Sleep-promoting system

• The ventrolateral and medial preoptic nucleus inhibits the ascending reticular activating system, constituting the sleep-promoting system.

PATHOPHYSIOLOGY OF INSOMNIA

Individuals fluctuate between NREM stages 1 to 3 and REM periods in 90 to 120-minute cycles. [Riemann D et al., 2015]

5% of the night is spent in stage 1, 50% in stage 2, 20% in stage 3 and REM sleep, whereas 5% of the night is spent awake.

Characteristics of stages of sleep: [Carley D & Farabi S., 2016]

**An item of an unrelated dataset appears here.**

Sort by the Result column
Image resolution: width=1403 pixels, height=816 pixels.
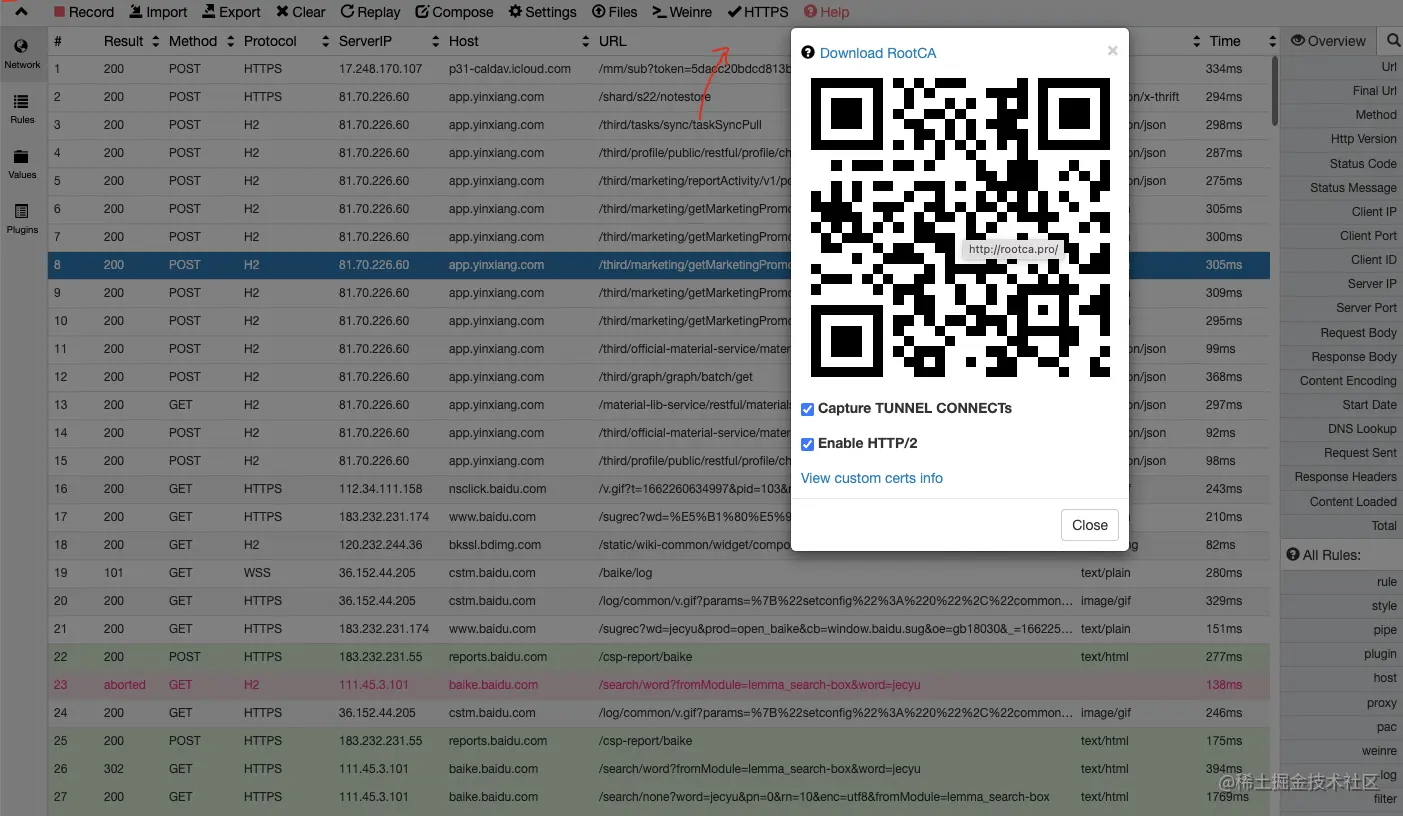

1. Drowsy wakefulness: associated with alpha waves (8- to 13-Hz)
2. Stage 1 NREM (N1):  loss of alpha rhythm and presence of theta waves (4–7 Hz).
3. Stage 2 NREM (N2): marked by the expression of spindles (burst-like trains of waves 11- to 16-Hz) and K-complexes (well-defined biphasic waves lasting ≥0.5 seconds and usually maximal over the frontal cortex).
4. Stage 3 NREM sleep (N3): Deep sleep is also associated with slow (0.5–3 Hz) waves known as delta waves.
5. REM sleep: associated with the lowest skeletal muscle tone and with either sharp theta waves (sawtooth waves) or wake-like EEG patterns

Normal Brain EEG waves

Insomnia may occur due to some neurobiological changes in the sleep-wake regulation mechanisms outlined below:

1. Misalignment of the circadian process leading to phase delays or advances (prolonged sleep-onset latency).
2. Delayed or advanced melatonin secretion.
3. Dysfunction of the homeostatic process.
4. Maladaptive behaviours reducing the homeostatic process.
5. Reduced GABAergic activity or orexigenic over-activity.
6. Over-activity in the hypothalamus, hippocampus, amygdala, and prefrontal cortices.
7. The hyperarousal model of insomnia (see diagram below) describes an increased activation of cognitive-emotional, behavioural, and autonomous processes during waking and sleeping hours. [Morin C et al., 2015]
8. Comorbid psychological or medical issues and genetic vulnerabilities also exacerbate this imbalance between arousal and sleep-inducing brain activity.

GENES ASSOCIATED WITH INSOMNIA [Riemann D et al., 2015]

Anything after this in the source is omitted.